Of course, some people named members of their family, so, unless we count learning how to relate to others as something we learned in school, that’s out.

I know a lot of my friends went deep into bread baking. Some poured themselves into knitting or crochet projects. A few others I know dedicated themselves to long walks and photography. Some made music and/or dance videos.

I’ve been making art. Bad art, amateur art. Art whose only purpose is that it feels good to me. I’d hazard a guess that if it were analyzed by an expert they’d peg it at early middle-school level. If that.

When I was in the fourth grade we were tasked by our art teacher in drawing self-portraits. I confessed to the teacher that I was having difficulty mastering some particular aspect, drawing hands, perhaps. When I asked for pointers, the teacher said brusquely, “Don’t bother.”

I don’t know how that comment was intended but I was devastated. I knew I wasn’t as good as other students in art but at that point I still liked it and wanted to get better at it. That pretty much ended right then and there. 

I’ve heard similar stories from people who were crushed by comments from music teachers. As a musician this breaks my heart. Everyone should feel enabled to make music in some way. Music is for everyone. We are often told that certain things like music or art or only for people with talent; all others need not apply.

But that completely misses the point.

When I was teaching kindergarten I used to tell every parent that the most important things I worked to foster were willingness for risk-taking, divergent thinking, and a capacity for enjoyment. I still believe that’s true but even kindergarten these days has been over-run with a philosophy driven by skills and content. 

But just suppose you have to live through a pandemic. What are the things that will keep you going, keep you from going under? You may need to have the courage to master online formats in order to support your need for human contact. You will need to think of new ways to do everyday things that are no longer possible. You may find that music, art, baking, crafting, photography, nature experiences, community service projects become your lifeline to positive self-esteem and emotional equilibrium. 

  • willingness for risk-taking 
  • divergent thinking
  • capacity for enjoyment
As we analyze what works and what doesn’t in the wake of pandemic schooling, there’s plenty to look at that existed pre-pandemic that needs to be dealt with, too.
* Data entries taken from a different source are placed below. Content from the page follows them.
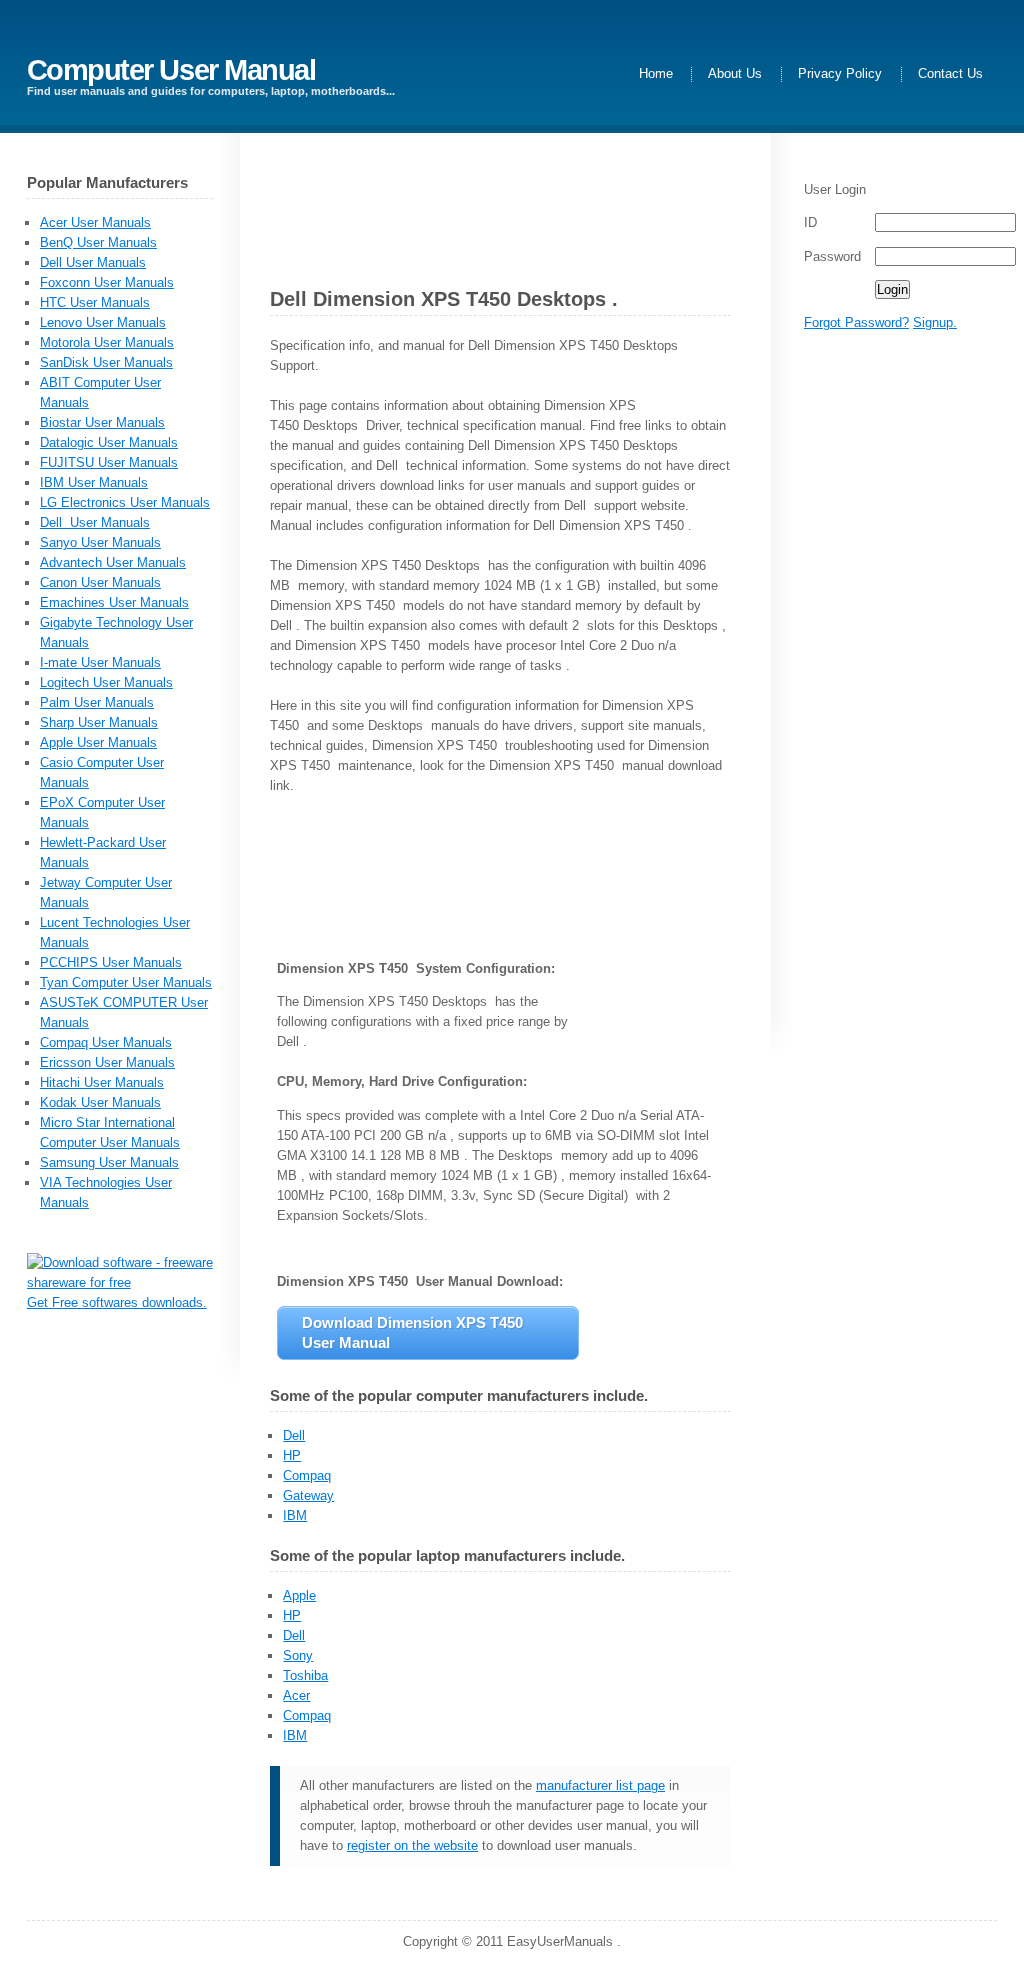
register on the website (412, 1845)
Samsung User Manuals (109, 1162)
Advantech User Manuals (113, 562)
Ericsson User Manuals (107, 1062)
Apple (299, 1595)
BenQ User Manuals (98, 242)
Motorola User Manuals (107, 342)
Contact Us (950, 74)
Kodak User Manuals (100, 1102)
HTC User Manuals (95, 302)
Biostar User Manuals (102, 422)
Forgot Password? (856, 322)
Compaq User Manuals (106, 1042)
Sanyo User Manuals (100, 542)
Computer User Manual (171, 69)
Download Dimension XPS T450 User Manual (414, 1332)
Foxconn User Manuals (107, 282)
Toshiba (305, 1675)
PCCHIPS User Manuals (111, 962)
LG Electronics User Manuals (125, 502)
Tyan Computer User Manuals (126, 982)
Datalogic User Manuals (109, 442)
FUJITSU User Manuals (109, 462)
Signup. (935, 322)
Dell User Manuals (93, 262)
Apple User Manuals (98, 742)
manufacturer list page (600, 1785)
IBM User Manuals (94, 482)
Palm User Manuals (97, 702)
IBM (295, 1515)
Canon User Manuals (100, 582)
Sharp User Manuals (99, 722)
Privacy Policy (840, 74)
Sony (298, 1655)
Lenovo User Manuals (103, 322)
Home (656, 74)
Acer (296, 1695)
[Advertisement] (877, 660)
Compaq (307, 1475)
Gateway (308, 1495)
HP (292, 1455)
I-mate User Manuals (100, 662)
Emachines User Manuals (114, 602)
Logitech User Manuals (106, 682)
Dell (294, 1435)
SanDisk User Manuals (106, 362)
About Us (735, 74)
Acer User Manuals (95, 222)
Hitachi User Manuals (102, 1082)
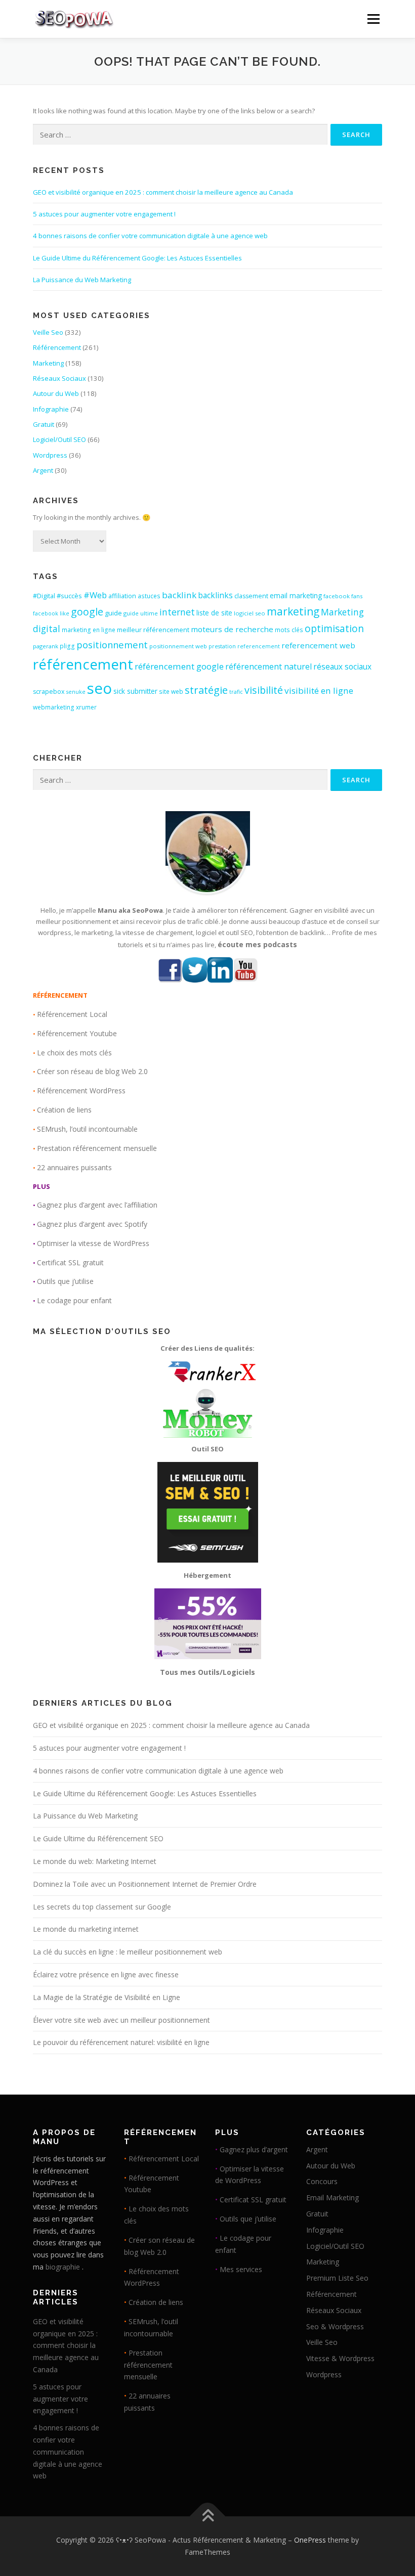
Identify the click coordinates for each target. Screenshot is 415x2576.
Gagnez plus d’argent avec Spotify (92, 1224)
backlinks (215, 595)
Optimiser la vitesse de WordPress (93, 1243)
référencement (83, 664)
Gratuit (43, 424)
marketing (293, 611)
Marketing (48, 363)
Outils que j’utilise (65, 1281)
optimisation (334, 628)
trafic (236, 691)
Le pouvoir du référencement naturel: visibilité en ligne (121, 2042)
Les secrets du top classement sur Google (102, 1907)
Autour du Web (56, 393)
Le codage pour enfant (74, 1300)
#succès (69, 595)
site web (171, 691)
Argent (43, 470)
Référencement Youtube (77, 1033)
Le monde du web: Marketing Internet (94, 1861)
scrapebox (49, 691)
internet (177, 612)
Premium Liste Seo (337, 2278)
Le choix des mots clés (74, 1052)
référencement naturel (268, 666)
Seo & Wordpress (335, 2326)
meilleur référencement (153, 630)
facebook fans (342, 596)
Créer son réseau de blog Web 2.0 (92, 1071)
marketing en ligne (88, 630)
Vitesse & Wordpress (340, 2358)
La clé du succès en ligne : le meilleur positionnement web (127, 1952)
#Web (95, 595)
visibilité (263, 690)
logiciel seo (249, 613)
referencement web (318, 645)
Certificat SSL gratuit (70, 1262)
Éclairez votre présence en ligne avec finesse (106, 1974)
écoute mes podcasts (257, 944)
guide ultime (140, 613)
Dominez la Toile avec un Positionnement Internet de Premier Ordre (145, 1884)
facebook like (51, 613)
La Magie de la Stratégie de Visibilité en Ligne (106, 1997)
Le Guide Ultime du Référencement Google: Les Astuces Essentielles (137, 257)
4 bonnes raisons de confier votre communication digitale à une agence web (150, 235)
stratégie (206, 690)
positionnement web (178, 646)
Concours (322, 2181)
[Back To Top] (208, 2517)
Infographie (51, 409)
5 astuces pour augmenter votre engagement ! (104, 213)
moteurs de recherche (232, 629)
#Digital (44, 596)
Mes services (241, 2269)
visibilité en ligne (318, 690)
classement (251, 596)
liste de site (214, 612)
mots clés (289, 630)
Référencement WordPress (81, 1090)
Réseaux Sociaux (59, 378)
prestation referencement (244, 646)
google (87, 611)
The Maryland State legislature has over-ridden the Governor’s veto of the Blueprint for Maryland’s Future. As we return to what some folks call “normal”, we need to be committed to addressing issues that never should have been normal - - the opportunity gap, for instance. 

We also need to keep in mind how crucial it is to lay the groundwork for our students whole lives as they learn. There are so many things - - which will never appear on high-stakes standardized tests - - that have made the difference for people over the last terribly difficult year. 

How about you? Who/what have been your pandemic MVPs?